PROBLEMS AND TASKS:
(a) In two sentences, summarize the text about Kim Renee Dunbar.
(b) Print part of the text about Kim Renee Dunbar word for word. Begin at the words "COLLEGE STATION, TX" and stop after "honor her work.".

COLLEGE STATION, TX / ACCESSWIRE/ September 9, 2019 / A pioneer in the field of inorganic chemistry, Kim Renee Dunbar and her team at Texas A&M University have made significant contributions to the international scientific community. Her work has gone on to pioneer new applications in the field, and she has earned distinctions such as an Honorary Degree from Westminster College for her contributions.
Over an illustrious career, Kim Renee Dunbar has made a significant impact on the research of inorganic chemistry and has been given a number of awards and accolades to honor her work.
She and her team at Dunbar Research Group focus their studies on inorganic chemistry with a special emphasis on coordination chemistry. Their work helps scientists understand the relationship between molecular structure and physical properties, and spans topics like anti-cancer compounds, multifunctional materials with organic radicals, and molecular magnetism.

MATERIAL SUPPLIED:
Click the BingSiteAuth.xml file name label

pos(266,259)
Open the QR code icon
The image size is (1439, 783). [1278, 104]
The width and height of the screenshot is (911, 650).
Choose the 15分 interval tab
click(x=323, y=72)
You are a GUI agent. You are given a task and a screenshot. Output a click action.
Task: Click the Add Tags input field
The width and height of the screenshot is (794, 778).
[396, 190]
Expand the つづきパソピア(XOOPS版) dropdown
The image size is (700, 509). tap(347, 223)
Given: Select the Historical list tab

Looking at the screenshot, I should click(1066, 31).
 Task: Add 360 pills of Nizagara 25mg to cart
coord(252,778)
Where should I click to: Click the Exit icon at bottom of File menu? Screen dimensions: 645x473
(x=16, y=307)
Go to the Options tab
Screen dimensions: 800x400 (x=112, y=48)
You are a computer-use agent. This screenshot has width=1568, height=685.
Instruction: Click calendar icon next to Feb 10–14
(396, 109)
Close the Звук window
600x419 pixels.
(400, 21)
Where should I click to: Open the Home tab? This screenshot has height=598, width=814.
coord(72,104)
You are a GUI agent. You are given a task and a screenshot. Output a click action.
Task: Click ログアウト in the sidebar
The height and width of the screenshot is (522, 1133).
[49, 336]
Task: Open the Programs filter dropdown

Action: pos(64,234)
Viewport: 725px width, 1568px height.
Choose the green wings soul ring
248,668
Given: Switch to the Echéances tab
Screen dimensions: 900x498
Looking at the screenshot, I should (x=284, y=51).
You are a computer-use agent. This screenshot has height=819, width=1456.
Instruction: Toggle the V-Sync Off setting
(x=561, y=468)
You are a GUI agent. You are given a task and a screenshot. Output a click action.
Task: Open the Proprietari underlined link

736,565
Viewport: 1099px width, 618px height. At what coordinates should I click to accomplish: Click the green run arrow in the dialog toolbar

ANSWERS:
(a) Kim Renee Dunbar, a pioneer in inorganic chemistry, and her team at Texas A&M University have made significant contributions to the field, and she has received honors such as an Honorary Degree from Westminster College. With the Dunbar Research Group, she focuses on coordination chemistry, studying how molecular structure relates to physical properties in areas like anti-cancer compounds, multifunctional materials with organic radicals, and molecular magnetism.

(b)
COLLEGE STATION, TX / ACCESSWIRE/ September 9, 2019 / A pioneer in the field of inorganic chemistry, Kim Renee Dunbar and her team at Texas A&M University have made significant contributions to the international scientific community. Her work has gone on to pioneer new applications in the field, and she has earned distinctions such as an Honorary Degree from Westminster College for her contributions.
Over an illustrious career, Kim Renee Dunbar has made a significant impact on the research of inorganic chemistry and has been given a number of awards and accolades to honor her work.